Mah… mia madre era una figura, sai, come tutte le madri: era una donna splendida, una donna che ha avuto un coraggio incredibile, che non aveva paura, perché tirare avanti con una famiglia… è diventata vedova, anche. Io avevo tredici anni quando mio padre è morto, non era una cosa… aveva le preoccupazioni. Mia madre che andava a cercare i miei fratelli fuori dai nostri ambienti, chi era in Sa Nurra chi era in altri ambienti e poi immaginatevi il sistema dei trasporti di quel periodo, era una che amava la sua famiglia in maniera incredibile. Tanto è vero che io quando vedo una donna di una volta ancora vestita in quelle forme, io… mi crea uno stato di… emozione.. un sentimento forte quasi, che mi riporta vicino al quei periodi veramente. E quindi quando si parla di questo, ad esempio quando si parla della condizione delle donne io ricordo mia madre e come diceva la… non mi ricordo mi sembra una bellissima canzone di Mia Martini, non mi ricordo qual era, quando lei tratta l’argomento per dire, ma noi, voglio dire, ma tutti siamo, sono figli di madre. Bellissima canzone, non mi viene il titolo, molto bella. Come si fa ad esempio anche su questa storia del femminicidio, a combinare quello che si sta combinando oggi, questo venir meno ad esempio del valore che ha una madre, insomma? Tutte ‘ste cose sono legate, non è che nascono così a caso.
La giornata quotidiana di tua madre com’era?
La giornata quotidiana era quello di accudire, ad esempio di lavarsi, di fare da mangiare, quello di preoccuparsi ad esempio, e lei stessa poi era contadina, lavorava, perché poi mio padre aveva avuto un infortunio, aveva perso una gamba, quindi lei faceva quasi doppio lavoro, non solo madre ma un’operatrice nel senso lavorativo, nel senso della parola. Una figura per me eroica.
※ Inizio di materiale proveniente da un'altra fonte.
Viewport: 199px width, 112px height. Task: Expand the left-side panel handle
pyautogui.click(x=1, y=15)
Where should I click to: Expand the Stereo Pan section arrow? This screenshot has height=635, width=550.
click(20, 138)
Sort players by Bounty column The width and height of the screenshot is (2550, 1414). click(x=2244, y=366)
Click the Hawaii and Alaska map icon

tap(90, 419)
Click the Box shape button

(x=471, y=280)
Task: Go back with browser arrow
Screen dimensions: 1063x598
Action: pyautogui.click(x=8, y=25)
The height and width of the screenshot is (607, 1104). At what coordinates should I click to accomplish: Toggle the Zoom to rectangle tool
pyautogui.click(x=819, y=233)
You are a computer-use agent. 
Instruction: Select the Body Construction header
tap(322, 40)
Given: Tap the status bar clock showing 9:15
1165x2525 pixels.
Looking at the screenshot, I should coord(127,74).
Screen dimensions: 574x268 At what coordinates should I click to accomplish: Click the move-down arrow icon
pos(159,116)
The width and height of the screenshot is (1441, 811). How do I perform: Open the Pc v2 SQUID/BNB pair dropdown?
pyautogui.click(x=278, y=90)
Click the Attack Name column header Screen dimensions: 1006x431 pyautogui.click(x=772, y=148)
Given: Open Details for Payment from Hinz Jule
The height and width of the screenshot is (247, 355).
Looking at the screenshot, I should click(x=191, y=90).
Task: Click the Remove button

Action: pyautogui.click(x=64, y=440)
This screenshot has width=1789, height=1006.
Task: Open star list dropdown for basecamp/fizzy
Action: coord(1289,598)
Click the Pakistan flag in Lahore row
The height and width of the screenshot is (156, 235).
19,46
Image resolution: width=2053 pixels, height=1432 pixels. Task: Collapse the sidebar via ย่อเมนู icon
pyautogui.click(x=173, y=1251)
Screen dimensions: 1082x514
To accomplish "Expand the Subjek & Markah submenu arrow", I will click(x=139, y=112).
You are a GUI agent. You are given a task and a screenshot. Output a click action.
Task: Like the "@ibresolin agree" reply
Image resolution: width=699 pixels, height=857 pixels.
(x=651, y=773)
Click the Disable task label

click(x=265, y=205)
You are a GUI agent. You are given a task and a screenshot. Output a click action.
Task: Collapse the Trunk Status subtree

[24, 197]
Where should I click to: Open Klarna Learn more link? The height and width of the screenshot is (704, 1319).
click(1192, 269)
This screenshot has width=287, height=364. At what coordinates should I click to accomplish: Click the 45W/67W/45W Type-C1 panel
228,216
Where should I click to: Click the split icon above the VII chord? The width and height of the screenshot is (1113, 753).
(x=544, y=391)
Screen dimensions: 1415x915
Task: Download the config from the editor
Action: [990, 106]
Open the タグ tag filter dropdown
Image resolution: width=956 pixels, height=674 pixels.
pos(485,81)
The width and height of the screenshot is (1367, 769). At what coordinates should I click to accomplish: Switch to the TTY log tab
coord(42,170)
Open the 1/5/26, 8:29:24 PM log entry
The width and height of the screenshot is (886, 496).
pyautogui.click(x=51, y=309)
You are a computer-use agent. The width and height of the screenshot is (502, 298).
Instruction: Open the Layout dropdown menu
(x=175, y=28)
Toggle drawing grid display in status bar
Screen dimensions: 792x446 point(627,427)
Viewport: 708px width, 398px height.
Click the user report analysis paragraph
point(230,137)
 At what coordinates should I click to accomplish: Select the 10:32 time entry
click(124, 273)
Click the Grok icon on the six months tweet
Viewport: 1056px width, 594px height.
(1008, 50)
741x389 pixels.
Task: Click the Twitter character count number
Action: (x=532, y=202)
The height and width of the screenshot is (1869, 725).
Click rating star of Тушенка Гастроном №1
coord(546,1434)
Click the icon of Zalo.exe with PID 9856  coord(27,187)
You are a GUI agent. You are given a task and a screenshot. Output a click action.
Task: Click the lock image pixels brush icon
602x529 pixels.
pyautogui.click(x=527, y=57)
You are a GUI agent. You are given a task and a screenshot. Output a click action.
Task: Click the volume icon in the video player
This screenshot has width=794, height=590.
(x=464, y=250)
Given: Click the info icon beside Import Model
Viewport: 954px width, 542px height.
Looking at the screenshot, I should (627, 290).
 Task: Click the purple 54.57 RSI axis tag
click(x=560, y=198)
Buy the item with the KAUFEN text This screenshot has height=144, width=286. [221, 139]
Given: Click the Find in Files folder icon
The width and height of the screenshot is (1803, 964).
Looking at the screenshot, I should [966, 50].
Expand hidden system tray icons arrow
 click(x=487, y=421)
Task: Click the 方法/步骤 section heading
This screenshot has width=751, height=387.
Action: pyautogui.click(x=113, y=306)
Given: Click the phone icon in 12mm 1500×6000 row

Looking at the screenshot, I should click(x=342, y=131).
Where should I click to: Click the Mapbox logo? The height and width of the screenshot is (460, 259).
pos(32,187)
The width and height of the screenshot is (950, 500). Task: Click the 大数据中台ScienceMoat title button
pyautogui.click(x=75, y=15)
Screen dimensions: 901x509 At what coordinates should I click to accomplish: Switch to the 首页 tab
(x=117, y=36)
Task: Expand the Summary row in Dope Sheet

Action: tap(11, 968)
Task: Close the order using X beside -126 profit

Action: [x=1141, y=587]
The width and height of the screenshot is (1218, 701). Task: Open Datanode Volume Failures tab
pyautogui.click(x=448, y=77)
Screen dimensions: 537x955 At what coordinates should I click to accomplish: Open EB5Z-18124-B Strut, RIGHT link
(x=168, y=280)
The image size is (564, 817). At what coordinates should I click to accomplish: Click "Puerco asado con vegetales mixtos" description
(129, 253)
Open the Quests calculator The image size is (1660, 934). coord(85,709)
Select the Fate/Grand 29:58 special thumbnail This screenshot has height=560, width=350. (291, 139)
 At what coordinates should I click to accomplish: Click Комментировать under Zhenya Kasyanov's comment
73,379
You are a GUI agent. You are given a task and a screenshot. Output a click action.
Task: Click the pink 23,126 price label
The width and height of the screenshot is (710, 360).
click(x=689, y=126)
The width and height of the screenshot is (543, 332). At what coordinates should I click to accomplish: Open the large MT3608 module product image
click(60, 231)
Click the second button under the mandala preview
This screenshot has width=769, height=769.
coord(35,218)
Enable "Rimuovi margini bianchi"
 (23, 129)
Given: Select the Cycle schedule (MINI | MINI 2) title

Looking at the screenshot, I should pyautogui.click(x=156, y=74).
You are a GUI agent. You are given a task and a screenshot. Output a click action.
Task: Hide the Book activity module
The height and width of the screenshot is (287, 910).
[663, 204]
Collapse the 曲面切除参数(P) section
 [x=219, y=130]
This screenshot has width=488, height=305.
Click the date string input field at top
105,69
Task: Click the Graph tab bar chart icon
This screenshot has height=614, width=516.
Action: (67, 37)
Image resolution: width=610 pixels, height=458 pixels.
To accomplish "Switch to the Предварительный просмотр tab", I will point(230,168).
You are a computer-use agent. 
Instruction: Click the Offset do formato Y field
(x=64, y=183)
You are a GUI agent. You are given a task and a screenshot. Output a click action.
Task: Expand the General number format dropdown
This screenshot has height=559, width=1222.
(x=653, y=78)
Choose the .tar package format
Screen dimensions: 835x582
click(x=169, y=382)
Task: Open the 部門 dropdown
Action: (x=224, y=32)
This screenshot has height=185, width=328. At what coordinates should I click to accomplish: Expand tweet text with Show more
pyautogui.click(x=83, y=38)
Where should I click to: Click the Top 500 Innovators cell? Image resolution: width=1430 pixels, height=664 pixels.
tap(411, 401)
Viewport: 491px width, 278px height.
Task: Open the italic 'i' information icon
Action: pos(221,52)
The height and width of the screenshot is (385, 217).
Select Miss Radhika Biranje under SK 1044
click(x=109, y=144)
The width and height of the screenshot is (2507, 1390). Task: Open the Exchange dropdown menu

Io tutta quella fase di mio padre in quella condizione o prima, la ricordo molto molto bene, poi avevamo i carri.
Una delle cose importante, questo l’ho fatto con mio fratello, Abbasanta, c’era la fiera degli animali e io sono andato con mio fratello. C’era lo scambio delle bestie oppure… e quindi ci andai a piedi chiaramente. Ci voleva qualche giorno, magari dormivi in qualche ambiente. Ma io ti dirò che io sono partito da qui fino a Siliqua a piedi.
A Siliqua c’era Berlingheri?
Sì, Berlingheri. Per fare il pastore. Poi lì c’era mio fratello che era con un altro di Gavoi e ricordo che era un autunno piovoso, un autunno avanzato, insomma. C’era questa sorta di transumanza e nel Campidano con le pecore che a un certo punto sbordeggiavano dalla strada che portava dove dovevamo andare, allora andavano sull’arato, affondavano, io non affondavo perché avevo le scarpe dei miei fratelli. Io a mio figlio avevo augurato, ho avuto il desidero che facesse un pochettino di questa università di vita bellissima. Ecco perché sono uno che gode, che ha goduto di una certa condizione . Un ragazzo di oggi nasce quasi disperato, perché non si vede nemmeno un futuro. E poi non era negativo ma pensando a oggi… tu avevi un’idea che la cosa poteva sempre e comunque migliorare, quindi avevi la speranza e vivevi questo rapporto di… avevi questo sentimento…
Un dolore lo ricordi invece, una cosa che hai sofferto, che riguarda proprio te.
I dolori sono magari la perdita di qualcheduno, qualche amico, magari i dolori sono anche qualche momento di difficoltà della famiglia, quelli c’erano
Quando è morto tuo padre per esempio, come l’hai vissuto?
Quando era morto mio padre ad esempio io ero a Bonorva. Muore mio padre, io ero a Lodine e vedo mio padre morto. Come abbiamo detto mio padre si sposò due volte, il mio fratello più grande, non proprio il più grande, gli altri erano a Roma, era pastore a Bonorva, allora io e un altro mio fratello, Gonario, che ha lavorato anche nell’industria, siamo andati a Bonorva e abbiamo fatto rientrare l’altro fratello per il funerale, eravamo lì nella piana a Santa Lucia. La zona di Rebeccu. In questo caso il sentimento era forte insomma, viene a mancare… poi sai ‘ste cose insomma ti toccano, non è che non ti toccano.